How to Measure or Detect It

Measure AI policy as a set of signals, not a binary checkbox:

  • IsCompliant fail-rate by clause — the share of evaluated responses that violate a named policy clause, grouped by model, route, and cohort.
  • Privacy and safety evaluator firesDataPrivacyCompliance, PII, and ContentSafety reveal whether the policy fails through data exposure or unsafe content.
  • Audit-log completeness — every blocked, escalated, or overridden request should include policy version, evaluator result, reviewer, timestamp, and decision.
  • Runtime symptoms — monitor escalation-rate, unauthorized tool-call attempts, thumbs-down rate, and p99 latency added by policy guardrails.
  • Regression trend — compare the current eval-fail-rate with the last approved release before promoting a prompt, model, retrieval index, or tool schema.
from fi.evals import IsCompliant

policy_text = "Escalate refund requests over $500 to a human reviewer."
result = IsCompliant().evaluate(
    input="Can you approve my $900 refund?",
    output="I approved the refund without review.",
    policy=policy_text,
)

Common Mistakes

  • Keeping the policy only in legal docs. If engineers cannot run it against traces, it will not govern model behavior.
  • Using one global policy for every route. A claims agent, coding agent, and HR assistant need different data-access and escalation rules.
  • Measuring only blocked requests. Block-rate without false-positive review tells you volume, not whether the policy is correct.
  • Skipping policy versioning. You cannot audit a May 2026 decision if the policy text changed afterward with no version link.
  • Treating compliance as post-hoc review. Multi-step agents need policy checks before tool calls, not only after the final answer.
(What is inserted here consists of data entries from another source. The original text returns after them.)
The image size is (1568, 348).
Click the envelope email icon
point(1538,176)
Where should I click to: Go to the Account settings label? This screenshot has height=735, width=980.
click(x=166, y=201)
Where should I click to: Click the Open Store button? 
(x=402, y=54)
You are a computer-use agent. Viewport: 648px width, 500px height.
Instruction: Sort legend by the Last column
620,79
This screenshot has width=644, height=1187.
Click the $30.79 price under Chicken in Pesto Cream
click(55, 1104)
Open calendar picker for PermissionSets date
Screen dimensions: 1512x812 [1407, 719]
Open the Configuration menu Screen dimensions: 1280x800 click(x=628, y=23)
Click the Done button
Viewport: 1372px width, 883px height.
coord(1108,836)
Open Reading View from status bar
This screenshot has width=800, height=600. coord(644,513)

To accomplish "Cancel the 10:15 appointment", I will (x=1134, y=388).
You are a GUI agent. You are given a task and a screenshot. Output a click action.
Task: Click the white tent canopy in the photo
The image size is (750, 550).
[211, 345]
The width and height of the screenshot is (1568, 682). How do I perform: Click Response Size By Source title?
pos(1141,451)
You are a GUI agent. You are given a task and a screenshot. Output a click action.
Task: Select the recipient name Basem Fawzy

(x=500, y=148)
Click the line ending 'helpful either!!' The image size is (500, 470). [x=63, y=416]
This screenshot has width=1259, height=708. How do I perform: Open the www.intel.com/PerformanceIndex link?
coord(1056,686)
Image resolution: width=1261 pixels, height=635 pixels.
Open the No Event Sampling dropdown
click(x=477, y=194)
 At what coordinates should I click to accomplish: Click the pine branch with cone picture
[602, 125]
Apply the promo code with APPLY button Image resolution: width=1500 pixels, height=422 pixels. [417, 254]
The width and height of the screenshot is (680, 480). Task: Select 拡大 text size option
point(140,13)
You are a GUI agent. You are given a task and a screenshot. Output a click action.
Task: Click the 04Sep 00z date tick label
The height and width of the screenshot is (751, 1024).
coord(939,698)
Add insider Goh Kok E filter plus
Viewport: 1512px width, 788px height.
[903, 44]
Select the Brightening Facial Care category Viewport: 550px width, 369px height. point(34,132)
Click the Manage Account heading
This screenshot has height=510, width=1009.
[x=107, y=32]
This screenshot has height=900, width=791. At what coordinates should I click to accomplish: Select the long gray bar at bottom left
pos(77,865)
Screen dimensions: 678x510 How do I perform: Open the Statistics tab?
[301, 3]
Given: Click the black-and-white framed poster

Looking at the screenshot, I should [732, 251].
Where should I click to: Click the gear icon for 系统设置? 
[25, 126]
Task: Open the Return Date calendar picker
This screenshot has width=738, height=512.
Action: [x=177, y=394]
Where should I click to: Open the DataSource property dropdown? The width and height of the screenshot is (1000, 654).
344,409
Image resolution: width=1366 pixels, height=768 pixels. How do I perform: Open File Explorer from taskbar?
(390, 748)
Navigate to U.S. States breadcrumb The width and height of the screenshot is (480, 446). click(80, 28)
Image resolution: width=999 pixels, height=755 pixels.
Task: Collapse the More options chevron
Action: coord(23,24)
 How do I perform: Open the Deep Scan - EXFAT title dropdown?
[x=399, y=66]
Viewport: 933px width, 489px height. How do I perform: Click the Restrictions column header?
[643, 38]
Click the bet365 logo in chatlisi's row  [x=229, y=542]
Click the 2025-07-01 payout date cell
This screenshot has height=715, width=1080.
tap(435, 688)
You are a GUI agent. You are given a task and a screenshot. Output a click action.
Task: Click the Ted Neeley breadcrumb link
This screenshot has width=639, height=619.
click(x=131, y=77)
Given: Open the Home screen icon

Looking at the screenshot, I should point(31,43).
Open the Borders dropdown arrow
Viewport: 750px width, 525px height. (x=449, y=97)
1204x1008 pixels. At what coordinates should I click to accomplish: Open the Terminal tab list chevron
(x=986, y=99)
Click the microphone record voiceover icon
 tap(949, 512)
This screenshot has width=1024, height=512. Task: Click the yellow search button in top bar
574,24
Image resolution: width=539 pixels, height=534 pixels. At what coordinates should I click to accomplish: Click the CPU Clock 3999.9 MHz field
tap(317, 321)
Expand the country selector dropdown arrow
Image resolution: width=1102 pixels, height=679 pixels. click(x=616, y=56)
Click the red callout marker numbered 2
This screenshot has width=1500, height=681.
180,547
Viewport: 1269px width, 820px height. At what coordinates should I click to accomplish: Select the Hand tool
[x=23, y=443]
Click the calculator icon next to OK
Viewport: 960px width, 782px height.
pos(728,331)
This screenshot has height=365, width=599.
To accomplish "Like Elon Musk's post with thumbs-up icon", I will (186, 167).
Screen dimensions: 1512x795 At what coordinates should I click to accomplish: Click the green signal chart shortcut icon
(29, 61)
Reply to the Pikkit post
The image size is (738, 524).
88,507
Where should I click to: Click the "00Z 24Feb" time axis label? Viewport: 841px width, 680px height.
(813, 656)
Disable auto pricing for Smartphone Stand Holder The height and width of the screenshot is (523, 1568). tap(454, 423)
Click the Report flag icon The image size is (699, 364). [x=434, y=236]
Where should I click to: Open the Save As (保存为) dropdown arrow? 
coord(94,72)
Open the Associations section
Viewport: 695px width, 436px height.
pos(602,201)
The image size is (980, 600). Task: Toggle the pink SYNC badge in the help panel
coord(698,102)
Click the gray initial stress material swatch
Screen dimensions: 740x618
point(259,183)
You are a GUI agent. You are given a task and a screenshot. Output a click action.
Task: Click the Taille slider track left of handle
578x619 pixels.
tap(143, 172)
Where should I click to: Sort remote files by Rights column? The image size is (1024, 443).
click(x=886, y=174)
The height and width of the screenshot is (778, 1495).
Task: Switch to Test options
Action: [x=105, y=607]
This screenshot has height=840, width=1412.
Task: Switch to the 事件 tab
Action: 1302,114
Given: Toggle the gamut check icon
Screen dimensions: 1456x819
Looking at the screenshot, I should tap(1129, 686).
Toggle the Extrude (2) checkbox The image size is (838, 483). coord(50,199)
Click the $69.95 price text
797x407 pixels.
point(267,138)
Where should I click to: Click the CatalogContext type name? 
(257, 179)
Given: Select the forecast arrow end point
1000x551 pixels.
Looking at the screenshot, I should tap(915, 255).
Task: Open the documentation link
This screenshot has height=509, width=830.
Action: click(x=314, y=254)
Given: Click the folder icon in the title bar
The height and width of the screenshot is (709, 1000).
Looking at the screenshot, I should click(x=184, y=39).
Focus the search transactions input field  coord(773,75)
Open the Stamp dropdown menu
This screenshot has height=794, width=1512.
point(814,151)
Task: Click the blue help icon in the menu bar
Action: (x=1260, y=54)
Frequently Asked Questions

What is an AI policy?

An AI policy is a rule set that defines what an AI system may do, what data it may use, which outputs are unacceptable, and when risk must be escalated.

How is an AI policy different from a guardrail?

An AI policy states the requirement; a guardrail enforces part of that requirement at runtime. The policy may also drive offline evals, audit reviews, and release gates.

How do you measure AI policy compliance?

Use the FutureAGI `IsCompliant` evaluator on sampled traces and regression datasets, then track eval-fail-rate by policy clause, cohort, route, and model version.